Le Luxembourg a, de son côté, démenti toute violation des règles européennes. "Aucun traitement fiscal particulier ou avantage sélectif n'a été octroyé", a pour sa part réagi le ministère luxembourgeois des Finances, promettant de fournir "toutes les informations requises". Ce démenti en rappelle un autre, celui de l'Irlande à propos du traitement fiscal sur mesure accordé à Apple : alors que Dublin pourrait récupérer des milliards d'euros d'impôts non réglés, la capitale irlandaise a démenti les accusations de la Commission européenne. L'Irlande a fait de sa fiscalité son principal argument pour inciter les multinationales à s'installer sur son sol et défend mordicus l'optimisation fiscale. Une stratégie que suit également le Luxembourg depuis plus longtemps encore et que l'affaire LuxLeaks a mise en lumière.
Bruxelles multiplie les enquêtes. Accusée de vouloir réglementer tous azimuts mais de ne pas assez agir pour la vie quotidienne des Européens, la Commission européenne a visiblement décidé de corriger le tir en s'attaquant à l'optimisation fiscale. Car si cette dernière est légale, elle est de plus en plus décriée et prive les Etats de rentrées fiscales importantes que les contribuables doivent compenser.

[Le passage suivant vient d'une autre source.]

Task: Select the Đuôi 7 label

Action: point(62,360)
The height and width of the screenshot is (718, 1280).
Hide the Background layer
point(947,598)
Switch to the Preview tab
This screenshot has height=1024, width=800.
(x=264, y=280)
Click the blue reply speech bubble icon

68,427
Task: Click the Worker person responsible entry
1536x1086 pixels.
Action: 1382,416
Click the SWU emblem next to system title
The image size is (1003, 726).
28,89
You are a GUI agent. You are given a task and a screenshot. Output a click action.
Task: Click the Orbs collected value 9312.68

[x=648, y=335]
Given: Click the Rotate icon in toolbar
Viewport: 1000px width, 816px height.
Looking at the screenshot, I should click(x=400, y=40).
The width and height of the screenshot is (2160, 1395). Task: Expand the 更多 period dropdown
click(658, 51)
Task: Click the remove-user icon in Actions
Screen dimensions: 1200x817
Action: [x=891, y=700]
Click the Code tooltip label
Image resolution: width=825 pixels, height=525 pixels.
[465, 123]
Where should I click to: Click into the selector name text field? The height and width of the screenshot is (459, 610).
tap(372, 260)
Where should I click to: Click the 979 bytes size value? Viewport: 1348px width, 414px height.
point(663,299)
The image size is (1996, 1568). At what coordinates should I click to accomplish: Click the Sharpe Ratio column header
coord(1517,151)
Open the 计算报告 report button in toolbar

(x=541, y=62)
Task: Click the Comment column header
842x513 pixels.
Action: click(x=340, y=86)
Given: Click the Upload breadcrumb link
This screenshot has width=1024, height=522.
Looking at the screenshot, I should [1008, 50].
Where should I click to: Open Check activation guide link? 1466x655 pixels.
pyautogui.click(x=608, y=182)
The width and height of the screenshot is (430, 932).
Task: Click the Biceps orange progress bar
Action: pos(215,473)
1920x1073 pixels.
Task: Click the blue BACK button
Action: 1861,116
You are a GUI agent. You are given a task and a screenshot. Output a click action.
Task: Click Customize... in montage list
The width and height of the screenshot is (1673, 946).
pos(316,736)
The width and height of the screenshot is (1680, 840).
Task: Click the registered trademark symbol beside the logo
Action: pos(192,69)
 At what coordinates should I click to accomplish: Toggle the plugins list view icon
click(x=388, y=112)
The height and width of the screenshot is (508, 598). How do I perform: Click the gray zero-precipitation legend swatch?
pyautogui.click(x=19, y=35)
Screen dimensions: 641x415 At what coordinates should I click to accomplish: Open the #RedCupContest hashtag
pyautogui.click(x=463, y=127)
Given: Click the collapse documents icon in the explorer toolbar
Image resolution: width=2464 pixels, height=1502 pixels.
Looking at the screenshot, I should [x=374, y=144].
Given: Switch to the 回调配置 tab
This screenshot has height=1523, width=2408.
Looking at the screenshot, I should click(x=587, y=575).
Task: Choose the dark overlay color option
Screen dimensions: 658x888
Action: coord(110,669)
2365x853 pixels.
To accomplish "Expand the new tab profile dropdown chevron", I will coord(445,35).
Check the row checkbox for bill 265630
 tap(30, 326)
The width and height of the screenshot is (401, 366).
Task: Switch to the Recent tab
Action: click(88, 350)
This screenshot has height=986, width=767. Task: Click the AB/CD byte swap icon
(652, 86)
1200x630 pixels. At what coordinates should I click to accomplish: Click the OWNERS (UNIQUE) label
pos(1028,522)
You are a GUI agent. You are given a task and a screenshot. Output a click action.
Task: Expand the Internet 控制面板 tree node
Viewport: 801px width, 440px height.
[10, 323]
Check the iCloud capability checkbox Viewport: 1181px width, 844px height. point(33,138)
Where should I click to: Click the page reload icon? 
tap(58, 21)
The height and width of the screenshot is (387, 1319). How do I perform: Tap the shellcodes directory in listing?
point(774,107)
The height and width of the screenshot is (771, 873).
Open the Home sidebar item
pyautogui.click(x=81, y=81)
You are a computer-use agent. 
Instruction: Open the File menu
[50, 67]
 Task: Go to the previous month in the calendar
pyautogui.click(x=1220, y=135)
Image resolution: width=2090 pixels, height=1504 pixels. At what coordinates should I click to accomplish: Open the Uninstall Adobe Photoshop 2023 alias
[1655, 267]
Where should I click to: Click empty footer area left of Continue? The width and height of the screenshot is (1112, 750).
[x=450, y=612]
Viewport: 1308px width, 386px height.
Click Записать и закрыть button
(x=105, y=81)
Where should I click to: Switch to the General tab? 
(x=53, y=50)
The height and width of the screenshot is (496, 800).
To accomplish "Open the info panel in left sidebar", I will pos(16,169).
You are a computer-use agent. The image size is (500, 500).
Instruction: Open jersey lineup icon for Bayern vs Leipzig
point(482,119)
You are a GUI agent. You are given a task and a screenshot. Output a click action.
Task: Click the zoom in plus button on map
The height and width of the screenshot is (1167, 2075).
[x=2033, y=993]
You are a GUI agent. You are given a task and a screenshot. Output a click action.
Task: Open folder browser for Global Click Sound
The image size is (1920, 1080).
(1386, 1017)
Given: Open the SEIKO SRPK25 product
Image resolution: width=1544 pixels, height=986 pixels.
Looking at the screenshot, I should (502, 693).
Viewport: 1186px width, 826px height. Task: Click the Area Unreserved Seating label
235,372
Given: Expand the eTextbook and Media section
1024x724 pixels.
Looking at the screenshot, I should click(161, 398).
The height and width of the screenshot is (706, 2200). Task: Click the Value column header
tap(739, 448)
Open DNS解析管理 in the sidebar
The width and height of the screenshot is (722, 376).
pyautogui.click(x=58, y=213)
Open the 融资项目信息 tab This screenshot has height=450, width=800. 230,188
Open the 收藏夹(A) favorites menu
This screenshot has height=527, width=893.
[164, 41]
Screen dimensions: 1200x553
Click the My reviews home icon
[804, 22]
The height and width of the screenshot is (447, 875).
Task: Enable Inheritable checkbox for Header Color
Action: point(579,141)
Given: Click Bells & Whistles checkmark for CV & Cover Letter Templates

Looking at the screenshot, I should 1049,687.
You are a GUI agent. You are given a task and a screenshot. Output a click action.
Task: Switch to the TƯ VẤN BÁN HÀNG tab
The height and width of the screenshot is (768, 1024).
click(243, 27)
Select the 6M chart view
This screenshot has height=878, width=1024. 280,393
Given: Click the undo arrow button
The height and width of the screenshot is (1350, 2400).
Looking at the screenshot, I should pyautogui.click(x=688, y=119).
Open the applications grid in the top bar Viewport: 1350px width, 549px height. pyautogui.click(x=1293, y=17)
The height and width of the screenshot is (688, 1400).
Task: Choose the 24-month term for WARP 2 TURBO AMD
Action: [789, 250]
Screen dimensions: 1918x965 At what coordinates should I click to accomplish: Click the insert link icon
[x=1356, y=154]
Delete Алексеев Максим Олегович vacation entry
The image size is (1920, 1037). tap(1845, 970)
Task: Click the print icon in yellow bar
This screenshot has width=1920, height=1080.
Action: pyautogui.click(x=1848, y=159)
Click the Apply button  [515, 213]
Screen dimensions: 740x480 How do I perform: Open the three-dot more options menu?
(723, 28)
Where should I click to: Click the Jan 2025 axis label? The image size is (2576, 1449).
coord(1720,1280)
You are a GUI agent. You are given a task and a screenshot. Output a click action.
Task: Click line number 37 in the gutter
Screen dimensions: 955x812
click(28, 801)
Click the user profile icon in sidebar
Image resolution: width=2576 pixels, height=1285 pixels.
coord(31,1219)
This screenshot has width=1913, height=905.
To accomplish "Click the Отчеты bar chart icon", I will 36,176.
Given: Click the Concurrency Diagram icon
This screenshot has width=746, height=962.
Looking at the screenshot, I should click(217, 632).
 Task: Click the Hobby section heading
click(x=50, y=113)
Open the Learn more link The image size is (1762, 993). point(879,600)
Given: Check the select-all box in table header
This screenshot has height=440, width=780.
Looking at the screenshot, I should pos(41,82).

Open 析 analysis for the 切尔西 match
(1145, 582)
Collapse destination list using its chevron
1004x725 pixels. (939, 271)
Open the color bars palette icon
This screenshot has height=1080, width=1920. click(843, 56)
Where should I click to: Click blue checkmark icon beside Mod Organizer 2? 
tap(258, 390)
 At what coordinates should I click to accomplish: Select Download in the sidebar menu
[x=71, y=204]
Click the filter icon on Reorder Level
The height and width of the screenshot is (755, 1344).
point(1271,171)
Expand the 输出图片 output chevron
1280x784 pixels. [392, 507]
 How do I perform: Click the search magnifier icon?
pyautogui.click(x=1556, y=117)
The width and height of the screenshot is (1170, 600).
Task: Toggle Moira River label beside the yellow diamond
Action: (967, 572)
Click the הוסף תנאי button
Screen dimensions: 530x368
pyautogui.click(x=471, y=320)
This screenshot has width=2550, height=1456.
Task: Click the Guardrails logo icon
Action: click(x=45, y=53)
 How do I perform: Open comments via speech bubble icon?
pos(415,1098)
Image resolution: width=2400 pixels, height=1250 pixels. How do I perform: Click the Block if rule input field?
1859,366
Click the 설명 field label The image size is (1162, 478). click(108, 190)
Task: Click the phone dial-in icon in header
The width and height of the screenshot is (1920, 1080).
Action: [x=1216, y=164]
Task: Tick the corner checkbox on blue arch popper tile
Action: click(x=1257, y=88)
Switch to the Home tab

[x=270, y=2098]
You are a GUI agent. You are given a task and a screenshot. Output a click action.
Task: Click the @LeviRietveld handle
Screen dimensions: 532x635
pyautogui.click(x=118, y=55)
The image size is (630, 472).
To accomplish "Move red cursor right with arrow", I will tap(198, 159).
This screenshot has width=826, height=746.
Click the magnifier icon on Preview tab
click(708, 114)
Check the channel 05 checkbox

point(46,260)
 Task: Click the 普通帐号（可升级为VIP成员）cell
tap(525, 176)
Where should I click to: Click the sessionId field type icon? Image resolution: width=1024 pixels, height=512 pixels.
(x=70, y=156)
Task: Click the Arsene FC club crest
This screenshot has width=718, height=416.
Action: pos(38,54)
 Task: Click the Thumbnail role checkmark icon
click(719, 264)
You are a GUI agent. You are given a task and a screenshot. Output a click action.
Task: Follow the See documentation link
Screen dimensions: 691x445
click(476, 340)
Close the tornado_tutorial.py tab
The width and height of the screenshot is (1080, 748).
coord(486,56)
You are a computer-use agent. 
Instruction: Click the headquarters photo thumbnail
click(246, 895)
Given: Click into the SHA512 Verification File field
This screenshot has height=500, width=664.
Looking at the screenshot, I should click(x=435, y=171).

Bruxelles a donc commencé à sévir contre les Etats qui font du "braconnage fiscal" au détriment de leurs voisins européens. En 2015, elle a sommé Fiat et Starbucks de rembourser les millions d'euros gagnés grâce à des montages fiscaux complexes passant par le Luxembourg pour l'un et par les Pays-Bas pour l'autre. La commission européenne a également ouvert une enquête sur Amazon et McDonald's, une nouvelle fois pour leurs pratiques fiscale. Enfin, elle a sommé fin août Apple de rembourser à l'Irlande 13 milliards d'euros d'avantages assimilés à des aides d'Etat.
Engie, une preuve d'impartialité ? Les plus grandes multinationales étant américaines, ces dernières sont logiquement nombreuses à se retrouver dans le viseur de la Commission européenne. Mais les 13 milliards d'euros réclamés à Apple ont fait sortir ces entreprises du silence. Dans une lettre commune publiée vendredi par le lobby Business Roundtable et adressée aux chefs d'Etat et de gouvernement européens, 185 chefs d'entreprise demandent à l'UE de revenir sur sa décision. Leur argumentaire : si Apple devait vraiment payer les 13 milliards d'euros, d'autres entreprises pourraient renoncer à investir en Europe, voire délaisser cette zone, pour échapper à ce qu'ils présentent comme une expropriation ou une manière déguisée de punir la concurrence américaine afin de favoriser les sociétés européennes.
Cette accusation est prise très au sérieux par la commissaire à la Concurrence Margrethe Vestager, qui a évoqué le sujet lundi. "Si vous regardez nos pratiques, vous ne pourrez pas trouver de parti pris anti-américain", a-t-elle affirmé, chiffres à l'appui : sur quelque 150 décisions rendues par la Commission depuis 2000 pour des aides illégales d'Etat, seules "2%" concernent des entreprises américaines. L'ouverture d'une enquête sur le français Engie est à ses yeux une nouvelle preuve d'impartialité.